It all started with the glow of a blacklight.
In a simple experiment in high school biology, DNA from a jellyfish was put into the bacteria E. coli demonstrating the basics of genetic engineering.
Saad Raza was hooked. Science became something that would fascinate and inspire him simultaneously.
“I just thought that was the coolest thing in the world, and that was what got me into science,” Raza said.
Raza, a member of the Bing Yang lab, sharpens his skills in the lab using various techniques to edit the genetic components within rice plants. He compares his work to the science fiction film Jurassic Park. The movie follows scientists who find out firsthand the results of cloning, which Raza deals with daily.
This fascination with gene editing and cloning pushed Raza to choose a lab that utilizes CRISPR technology to edit and create cell models in a timely manner. The Yang lab has recently been working with a new CRISPR technique called prime editing. Prime editing is the next generation of genetic engineering due to its ability to make a wider range of gene edits.
“CRISPR, in its basic form, is like a pair of molecular scissors,” Raza said. “The difference between regular CRISPR and prime editing would be that, in addition to these scissors, you’ve also got the tape and glue to put it all together.”
Raza earned his bachelor’s degree in microbiology from the University of Alabama and is now a first-year Ph.D. graduate student in plant science at the University of Missouri. His first year was spent learning the techniques the Yang lab employs to edit DNA.
“When you learn about how cells work, how intricate and precise they are and all the things that have to go right in order for life to happen,” Raza said, “And, then you see that you can change that. It’s really awe-inspiring.”
As temperatures rise across the globe, it is becoming more important than ever to secure our food supply. High heat reduces the grain yield of rice, which means that if the plant gets too hot, it will die. Raza hopes that his experiments with rice will one day help people around the world retain reliable access to quality, nutritious food.
One way to achieve this goal is to study the broad diversity of the genes within the rice pan-genome, or the collective set of genes, and alter certain components within it. Prime editing allows Raza to make specific edits to the genetic information that he wants.
The Yang lab aims to use this technology to convert genes from American rice into African rice varieties without needing to cross breed the two. If the tests are fruitful, it could one day help stabilize the grain yield and help rice become a more available option for many.

** EXTRACTED MATERIAL **
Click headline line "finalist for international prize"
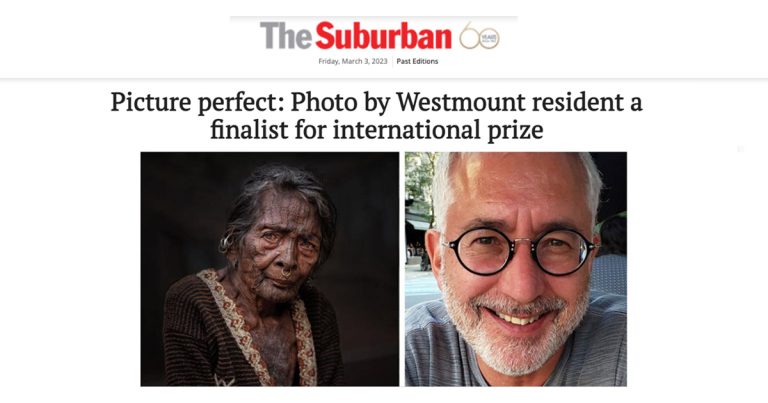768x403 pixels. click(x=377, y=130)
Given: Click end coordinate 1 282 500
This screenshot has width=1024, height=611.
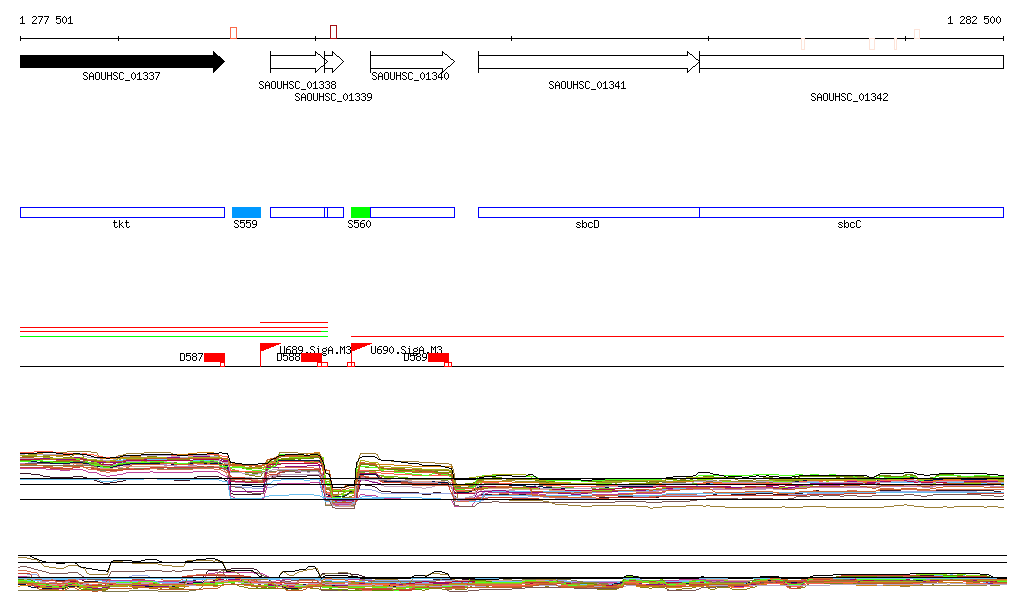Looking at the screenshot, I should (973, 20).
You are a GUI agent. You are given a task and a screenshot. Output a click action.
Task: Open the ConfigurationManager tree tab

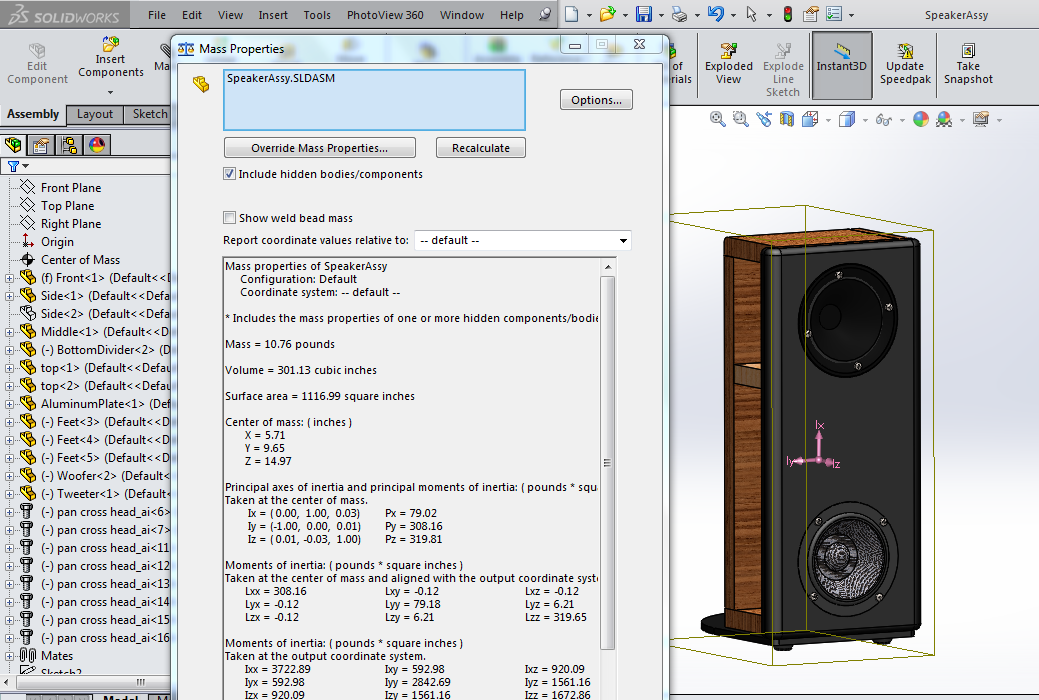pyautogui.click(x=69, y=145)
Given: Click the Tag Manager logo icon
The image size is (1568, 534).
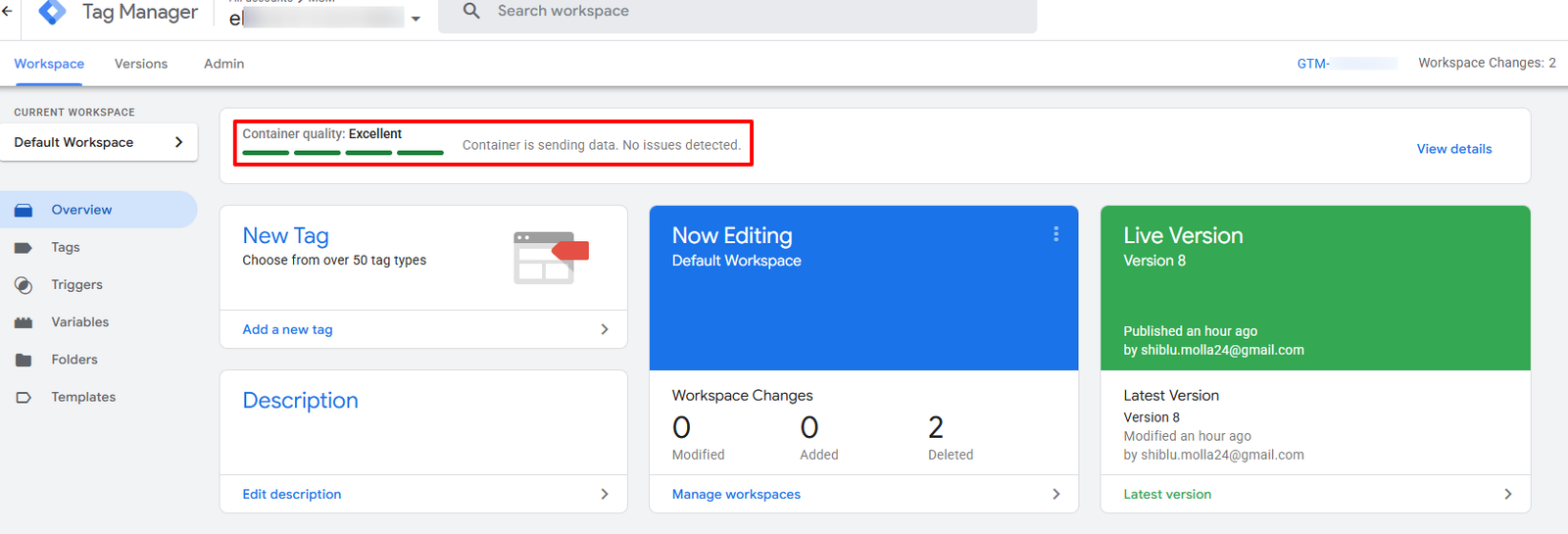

...

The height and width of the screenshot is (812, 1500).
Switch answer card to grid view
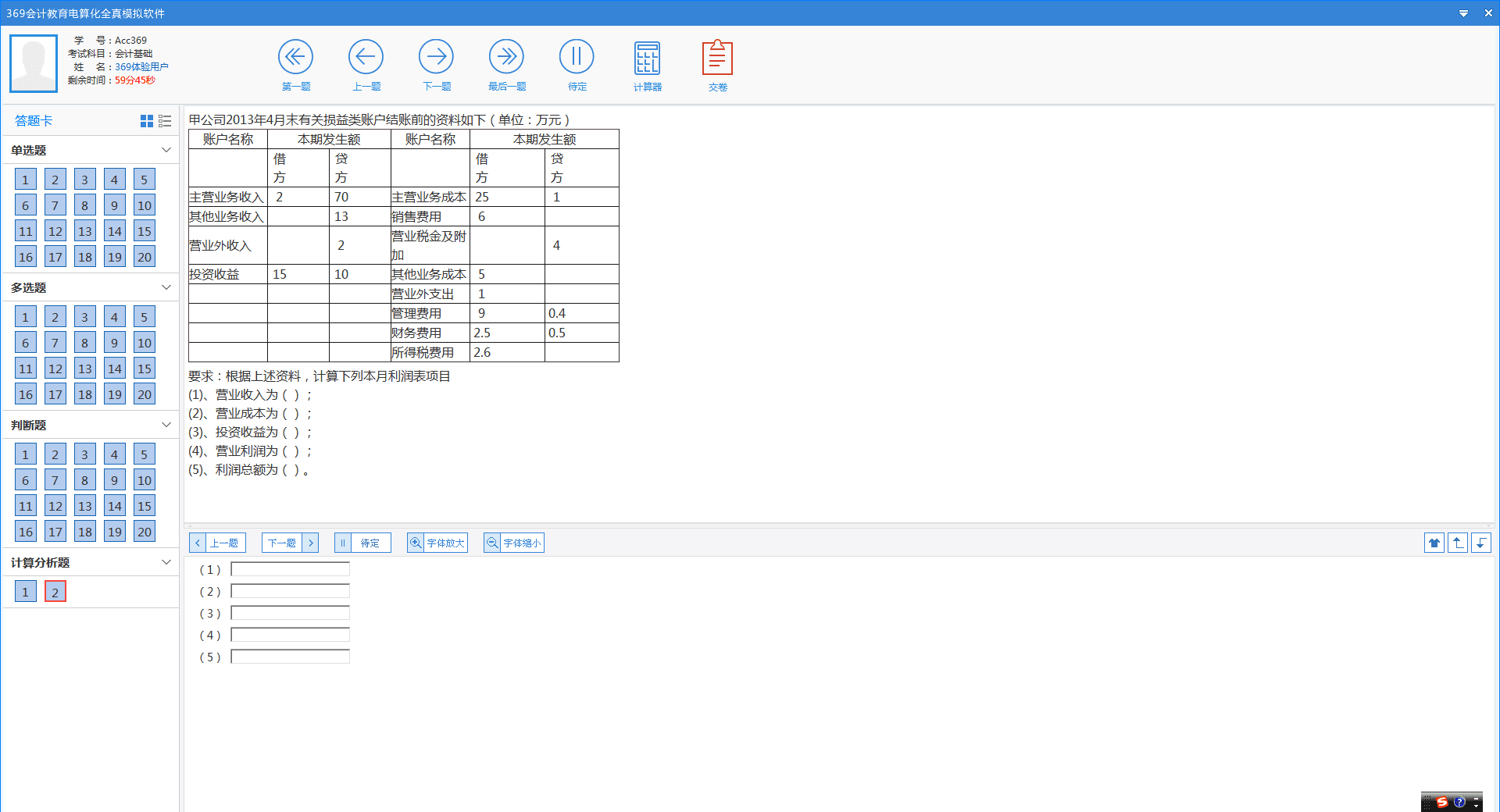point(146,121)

--

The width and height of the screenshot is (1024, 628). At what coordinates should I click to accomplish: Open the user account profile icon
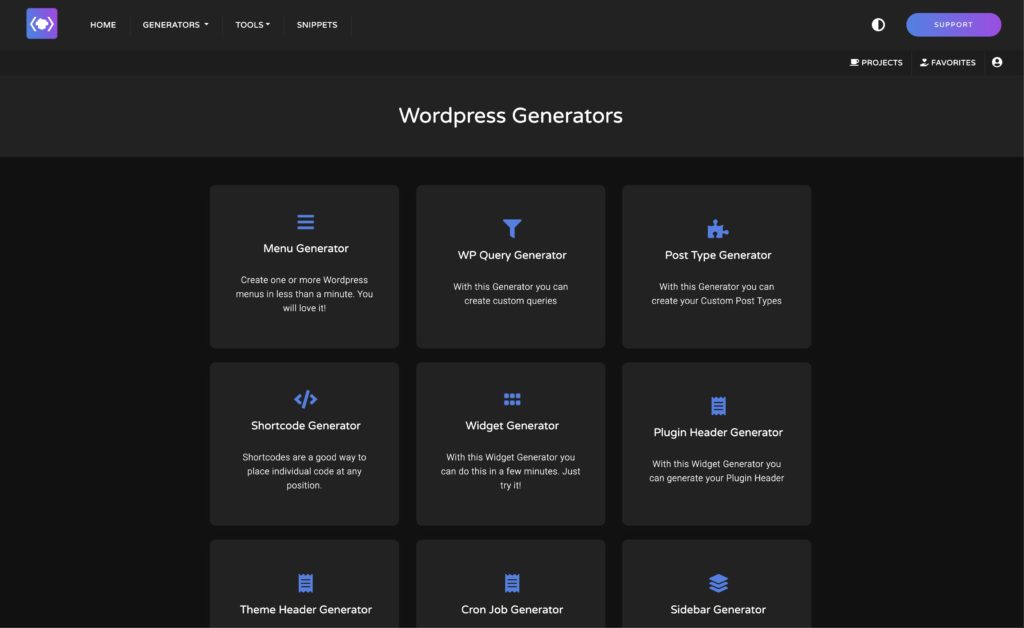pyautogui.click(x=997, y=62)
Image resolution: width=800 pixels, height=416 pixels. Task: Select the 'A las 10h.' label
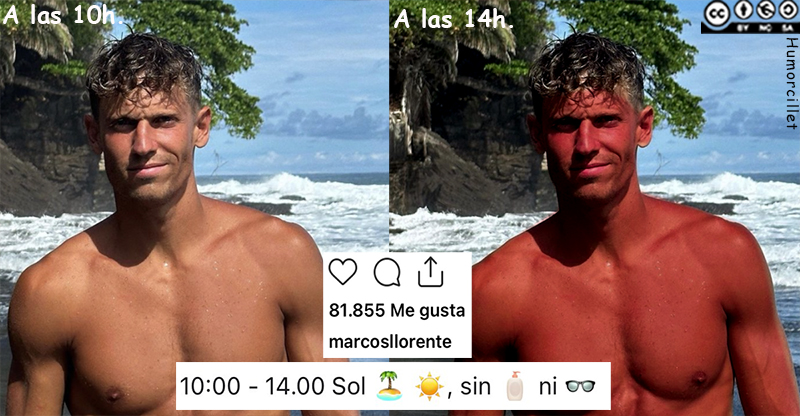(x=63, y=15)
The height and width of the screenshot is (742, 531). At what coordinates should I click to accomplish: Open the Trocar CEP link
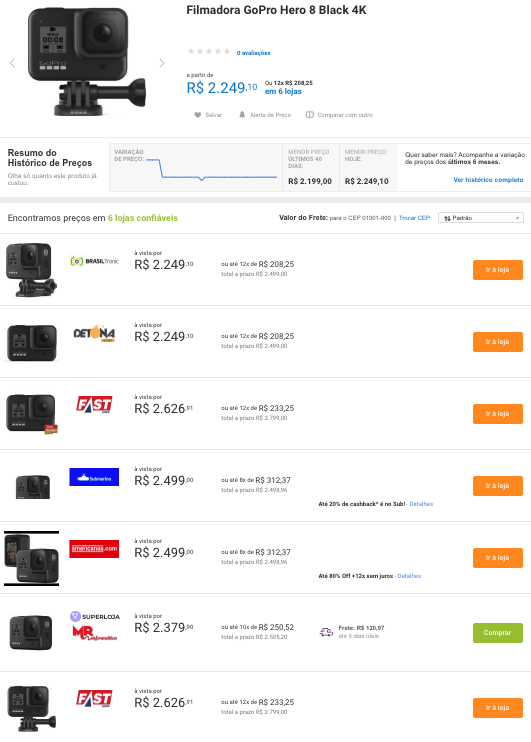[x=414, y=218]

** STUDY QUESTIONS **
**A.** Decide whether each statement agrees with the article about Saad Raza. Answer yes or no for each, and quote the exact words from the article that decide it. (i) Raza earned his bachelor's degree in plant science at the University of Missouri. (ii) The Yang lab aims to move genes from American rice into African rice varieties without cross breeding the two. (iii) Raza compares his work to the film Jurassic Park.
**B.** Carry on the article about Saad Raza, starting after its last sentence.

** EXERCISE RESULTS **
**A.**
(i) No: "Raza earned his bachelor’s degree in microbiology from the University of Alabama"
(ii) Yes: "convert genes from American rice into African rice varieties without needing to cross breed the two"
(iii) Yes: "He compares his work to the science fiction film Jurassic Park."

**B.**
The work isn’t always as smooth as it seems, though. Raza must pick himself up after challenges that are often part of the job description, such as frequent fluctuations in experiment results.
“Some weeks are slower, some are busier. Right now, we just had a bunch of stuff that didn’t quite work, so we had to start over,” Raza said. “There’s always something new, whether it be a new problem or a wrinkle that comes up in the experiment.”
With these obstacles comes a chance for Raza to practice balancing his work life and his social life. He normally goes to the gym after work, but when those facilities closed during the pandemic, he had to quickly find a different outlet. Now, he plays tennis with his friends after work or on the weekends to decompress for the day.
“It’s a lot of fun when you’re just out there with a couple of friends trash-talking each other and just having a good time,” Raza said. “We don’t take it too seriously.”
Back in his hometown of St. Louis, Raza would spend his time volunteering with the local community by feeding the hungry and the needy, a sentiment that he continues in a different way with his lab work.
“It feels like every day I am chipping away at these problems. Hopefully, every day I make a little bit of progress, and over the course of my career I can make a big impact,” Raza said.
Climate change will affect many crops in various ways due to rising and falling temperatures. CRISPR technology could lead to more nutritious foods by making those crops more resilient to these changes. With each new result, Raza hopes to address newfound concerns over climate change affecting crop yield and help others with his lab work.